Exercise directions: Please find every line in the records below that contains the string "Collapse" and copy each of those lines. Case counts, so only that exact capitalization matches.

—————

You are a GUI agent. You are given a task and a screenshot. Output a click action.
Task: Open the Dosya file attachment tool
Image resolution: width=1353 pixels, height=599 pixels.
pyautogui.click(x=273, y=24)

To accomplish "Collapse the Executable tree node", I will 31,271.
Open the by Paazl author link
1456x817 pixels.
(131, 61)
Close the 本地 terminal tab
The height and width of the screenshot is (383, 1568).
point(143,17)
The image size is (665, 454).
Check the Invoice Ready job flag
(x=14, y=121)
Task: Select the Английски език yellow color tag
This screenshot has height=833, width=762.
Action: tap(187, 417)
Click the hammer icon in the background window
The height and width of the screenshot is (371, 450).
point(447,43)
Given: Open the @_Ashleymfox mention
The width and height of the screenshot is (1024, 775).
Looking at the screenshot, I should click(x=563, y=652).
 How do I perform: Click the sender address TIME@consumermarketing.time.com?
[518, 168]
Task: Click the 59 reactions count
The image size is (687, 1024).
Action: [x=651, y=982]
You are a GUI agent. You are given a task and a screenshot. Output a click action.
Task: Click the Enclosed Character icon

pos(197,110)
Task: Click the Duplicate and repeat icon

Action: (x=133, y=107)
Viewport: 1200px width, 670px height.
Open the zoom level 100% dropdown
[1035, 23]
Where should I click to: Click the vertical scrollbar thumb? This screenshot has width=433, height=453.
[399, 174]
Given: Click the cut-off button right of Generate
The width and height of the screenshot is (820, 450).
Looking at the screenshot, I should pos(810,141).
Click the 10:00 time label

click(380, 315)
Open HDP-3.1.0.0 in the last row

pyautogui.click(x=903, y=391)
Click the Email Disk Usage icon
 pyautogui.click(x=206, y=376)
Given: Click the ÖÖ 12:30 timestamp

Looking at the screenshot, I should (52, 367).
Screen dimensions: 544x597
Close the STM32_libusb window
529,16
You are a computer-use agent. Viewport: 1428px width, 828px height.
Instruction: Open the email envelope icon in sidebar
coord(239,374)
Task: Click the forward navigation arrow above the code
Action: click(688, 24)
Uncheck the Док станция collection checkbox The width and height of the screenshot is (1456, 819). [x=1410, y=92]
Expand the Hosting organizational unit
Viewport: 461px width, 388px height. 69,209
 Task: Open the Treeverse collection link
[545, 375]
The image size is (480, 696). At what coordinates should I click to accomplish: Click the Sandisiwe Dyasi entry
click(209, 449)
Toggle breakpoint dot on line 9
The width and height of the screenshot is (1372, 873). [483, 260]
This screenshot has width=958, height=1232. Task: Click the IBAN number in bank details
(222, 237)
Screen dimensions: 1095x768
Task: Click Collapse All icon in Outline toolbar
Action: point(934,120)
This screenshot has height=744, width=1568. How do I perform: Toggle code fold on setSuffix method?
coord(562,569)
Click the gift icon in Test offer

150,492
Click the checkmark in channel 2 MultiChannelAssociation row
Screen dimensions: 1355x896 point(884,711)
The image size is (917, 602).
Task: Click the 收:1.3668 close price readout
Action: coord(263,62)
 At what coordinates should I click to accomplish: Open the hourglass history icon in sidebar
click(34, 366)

—————

Reply:
To accomplish "Collapse the Executable tree node", I will 31,271.
Task: Click Collapse All icon in Outline toolbar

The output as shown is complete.